◆ TEXT EXCERPT:
On Sun, Nov 11, 2018 at 01:07:55PM +0800, Leo Yan wrote:
> The perf sample data contains flags to indicate the hardware trace data
> is belonging to which type branch instruction, thus this can be used to
> print out the human readable string.  Arm CoreSight ETM sample data is
> missed to set flags and it is always set to zeros, this results in perf
> tool skips to print string for instruction types.
> 
> Arm CoreSight ETM supports different kinds instruction of A64, A32 and
> T32; this patch is to set branch instruction flags in packet for these
> ISAs.

◆ TO-DO LIST:
(1) Can you reproduce the CoreSight patch message word for word, in its entirety?
(2) Would you quote every line of the listing that follows, leaving the pictures out?

◆ MATERIAL PROVIDED:
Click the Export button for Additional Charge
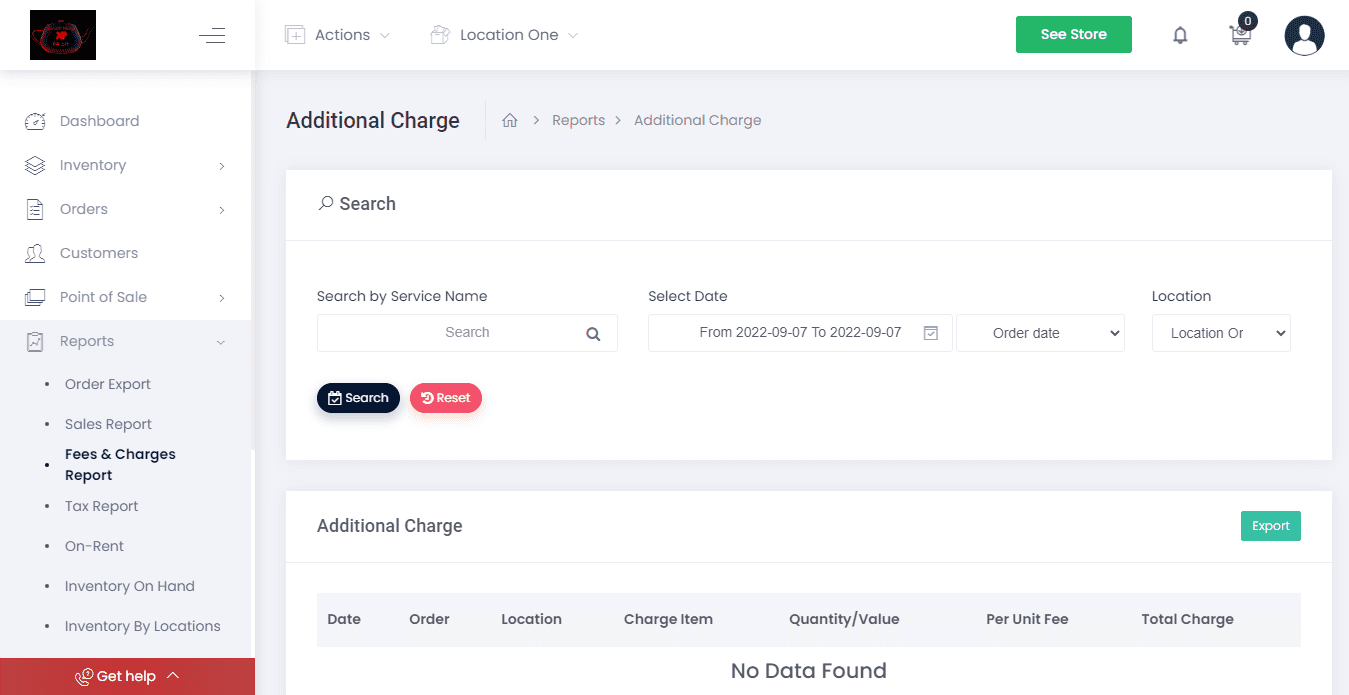Screen dimensions: 1349x695 click(x=1270, y=525)
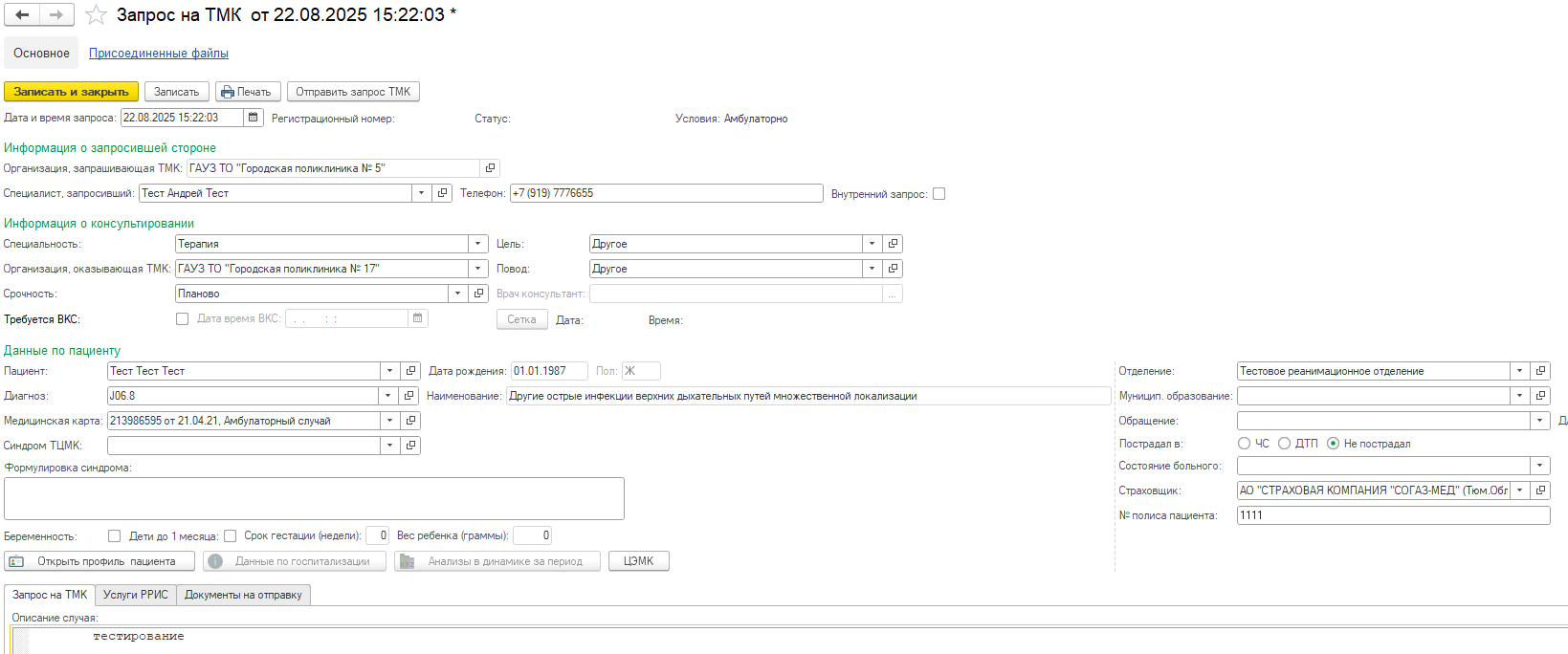The width and height of the screenshot is (1568, 654).
Task: Open the requesting organization record icon
Action: (x=490, y=168)
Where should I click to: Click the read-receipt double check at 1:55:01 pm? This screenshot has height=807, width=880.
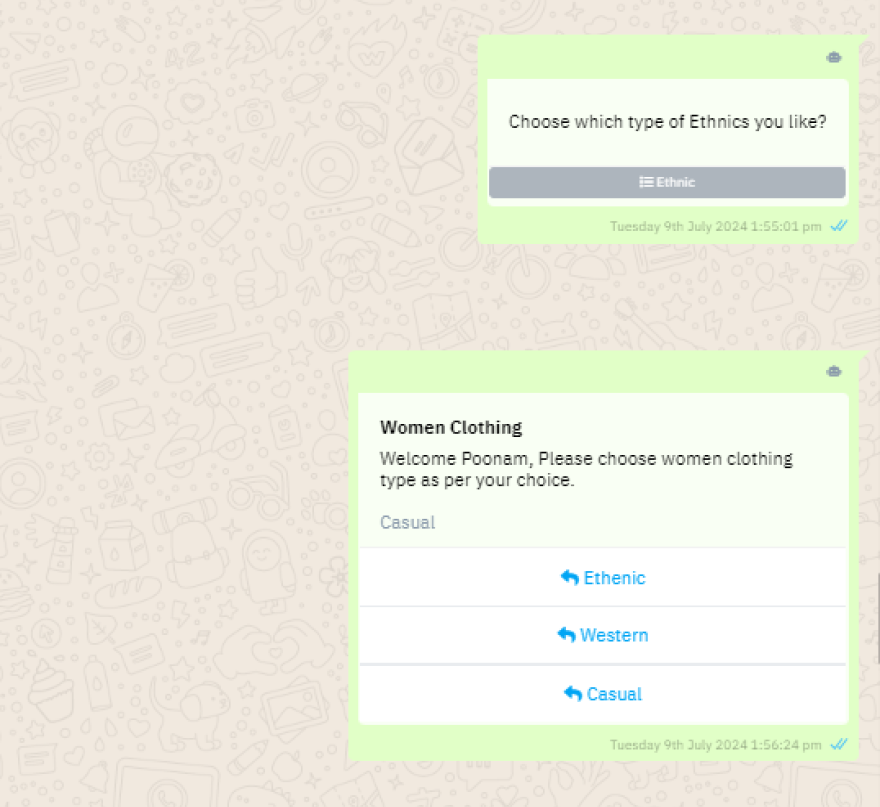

◆ THE RESULTS:
(1)
On Sun, Nov 11, 2018 at 01:07:55PM +0800, Leo Yan wrote:
> The perf sample data contains flags to indicate the hardware trace data
> is belonging to which type branch instruction, thus this can be used to
> print out the human readable string.  Arm CoreSight ETM sample data is
> missed to set flags and it is always set to zeros, this results in perf
> tool skips to print string for instruction types.
> 
> Arm CoreSight ETM supports different kinds instruction of A64, A32 and
> T32; this patch is to set branch instruction flags in packet for these
> ISAs.

(2)
Click the Export button for Additional Charge
Screen dimensions: 1349x695 click(x=1270, y=525)
The width and height of the screenshot is (1568, 654).
Task: Open the requesting organization record icon
Action: (x=490, y=168)
Where should I click to: Click the read-receipt double check at 1:55:01 pm? This screenshot has height=807, width=880.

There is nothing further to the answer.